-- BEGIN Document section --

To number well is to comprehend symmetries and anticipate as-yet-unnamed realities; holes in schemata, to be filled in the future. And so we name new elements before discovering them, imagine antimatter when we only know of matter. To categorize well is to create timeless order. Mendeleev’s bold leap advanced both chemistry and the art and science of naming.

To number poorly  is to squeeze, stuff and snip. To constrain reality to our fearful and limited conception of it.

To name well is to challenge and court numbers.

To name poorly is to kill or be killed by numbers.

Naming without numbering creates a chaotic unraveling. Numbering without naming creates orderly emptiness.

It takes discipline to couple the two forces together. And sometimes, numbers and names dance together beautifully to create magic, as when Murray Gell-Mann found inspiration in James Joyce’ line, three quarks for Muster Mark.

-- END Document section --
-- BEGIN Data listing --

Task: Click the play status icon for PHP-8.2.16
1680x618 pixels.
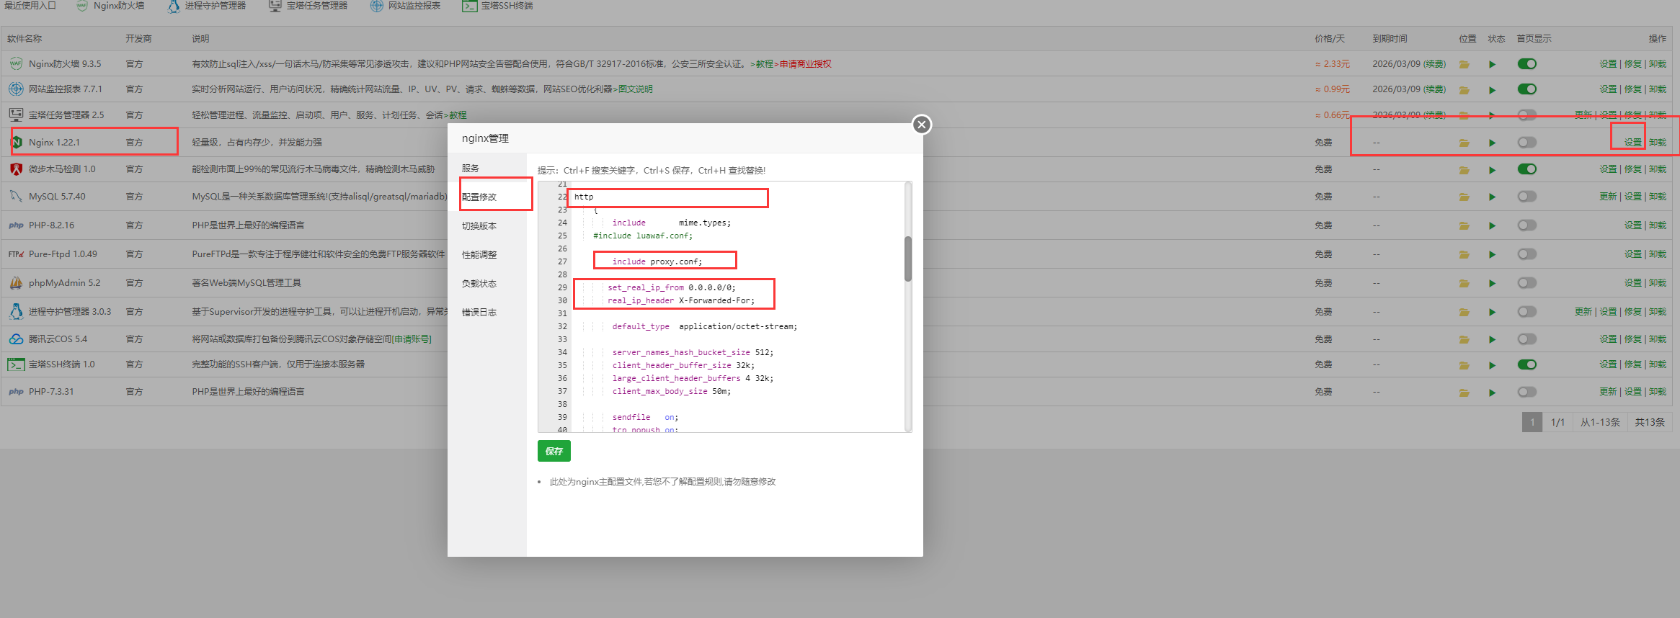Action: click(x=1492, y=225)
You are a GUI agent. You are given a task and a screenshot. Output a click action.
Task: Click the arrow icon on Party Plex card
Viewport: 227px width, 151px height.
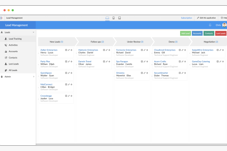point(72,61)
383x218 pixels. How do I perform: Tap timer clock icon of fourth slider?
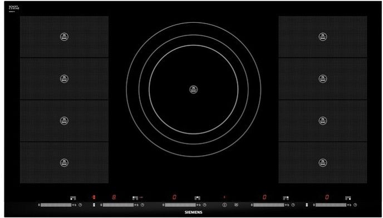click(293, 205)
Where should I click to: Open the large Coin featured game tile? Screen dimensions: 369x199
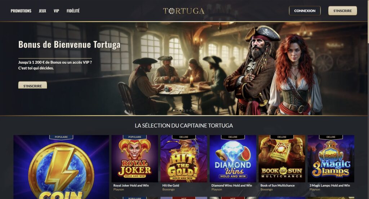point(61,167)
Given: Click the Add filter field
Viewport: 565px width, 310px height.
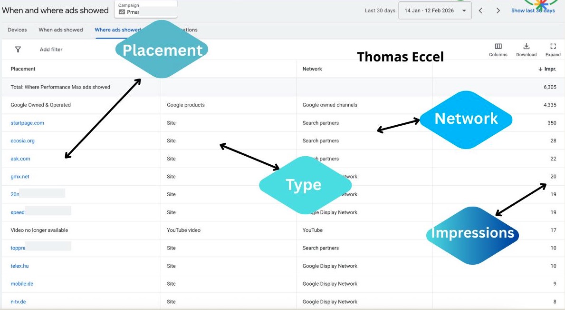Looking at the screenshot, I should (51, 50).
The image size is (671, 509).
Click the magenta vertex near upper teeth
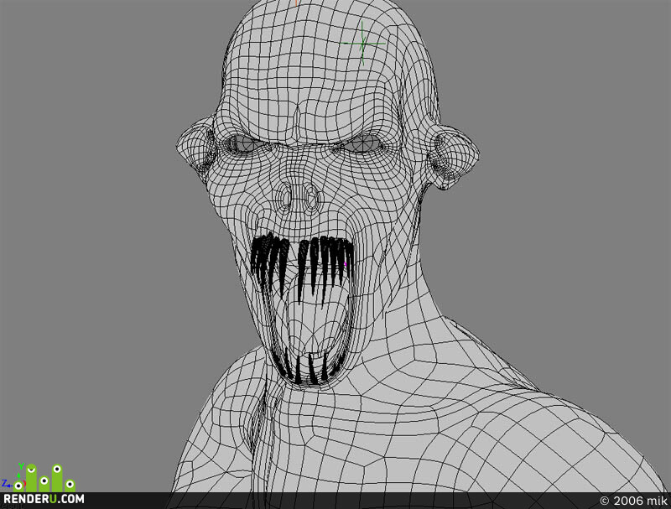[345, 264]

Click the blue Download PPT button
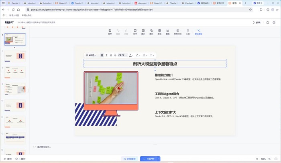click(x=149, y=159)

-- END Data listing --

### Task to carry out
In the passage on naming and numbering, what does numbering without naming create?

### Problem solution
Orderly emptiness.